Our Hard-Earned Inurnments

photo + textInurnment

Don’t let the dignified patina

Lent by old age fool you—

Dead is dead, decay, decay:

One day it too will rule you;

Just because it may look pretty

On an object in decline

Doesn’t mean I’ll like the gritty

Feel of dust when it is mine!

photo + textSurprise, I’m Dead

I never thought to see so soon

My death, when I am scarce past noon,

Yet though it seems a little odd,

I find me snoozing in the sod.

photo + textGone But Not Forgotten

Lily Rivington has gone

And found eternal respite;

We don’t begrudge it, for we too

Gain peace and lose a despot.

Do not speak ill of those who’ve died,

We’re told, whate’er is said,

So let us kindly leave it that

We thank her that she’s dead.

Yes, Rest in Peace, Miss Rivington,

Enjoy eternal slumber;

At last you did do one good deed:

You left our earthly number.

photo + textWish You were Here

I am having so much fun

It doesn’t seem quite fair

That I’m relaxing underground

And you are stuck

Up there.

26 thoughts on “Our Hard-Earned Inurnments

    • Not weird at all. I love cemeteries too, and know many others who do. So much history, so much beauty, so many stories. I guess I feel at home among the dead just as much as among the living in *that* way. So am *I* weird? 🙂

    • Haha, yes indeed. I have tons of inscriptions ready (almost none of them, admittedly, serious), but don’t expect to have a headstone; how’s that for silly! But as for me, I’m hoping to be cremated and my ashes scattered in some nice place where I can become good fertilizer. Specifically, *after* I die. 😉 Much as I love cemeteries as a visitor, I don’t necessarily find them to be the most practical way to dispose of human leftovers. I’d be delighted with spending the land on nice, cemetery-like parks, of course! Just my take. 🙂

  1. “…when I die, bury me upside down, so when my poor relatives come to visit, they will have a place to park their bicycles ” — Lou Costello

    • I’ll never look at a bike rack the same again! 😉

      And what will the best solution will be in my case? Where will the paparazzi park their buses? Guess I’d better be buried in the middle of a stadium parking lot.

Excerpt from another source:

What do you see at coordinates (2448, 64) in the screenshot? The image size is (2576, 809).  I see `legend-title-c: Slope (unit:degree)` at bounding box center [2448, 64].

    • I’m trying to remember if I’ve ever gotten to see any of those famous funny-bones myself. I hear of them but never seem to find them, more’s the pity. That’s the joy of Photoshop: now I just take photos of the *backs* of pretty tombstones (‘Wish’) or digitally remove the text from the front (‘Surprise’) and superimpose whatever nonsense *I* think would be fun there.

    • I never gave her a particular back-story, but I think she *might* have been at least a distant relative of a couple of people I’ve known . . . you know how those references tend to sneak into one’s subconscious! 😉

  2. Miss Rivington must have been your unappreciative 11th grade literature teacher. Mine’s name was Miss Crumpler, used to wear a hat with the price tag hanging off it in church, just like Minnie Pearl of the Grand Ole Opry, only she wasn’t sweet & funny like Minnie Pearl…

    • “Unappreciative”–what an excellent euphemism!! Mine was actually all the way back in third grade; apparently she felt the need to nip any potential happiness in the bud earlier just to be on the safe side. 😉 Miss Crumpler in her Minnie-Pearl-minus-the-sweetness-and-light-hat, oh boy, I’m picturing her now! Too bad there are so *many* Miss Rivington imitators in the world, eh!

  3. Only because of circumstances have I come to “like” cemeteries. Mostly the military ones; beautiful, peaceful and sad all at once. The really really old ones like those I visited in New Orleans are just amazing to visit.

    • Yes, my friend, you have *way* too much personal experience of cemeteries on their ‘active’ side. I’m so sorry for that. It says a lot about you and your resilience that you have been able to retain a sense of the good in cemeteries despite or because of it. I guess I find in a rather weird way that visiting the graves of people I *know and love* actually helps me put some distance between myself and the intensity of the losses rather than the opposite. And as for visiting cemeteries themselves (rather than specific people commemorated in them), I do love those spectacular and unique ones. So far I’ve only gotten to have a quick trip *past* some of those NOLA beauties, but they’re on my ‘must visit’ list for someday.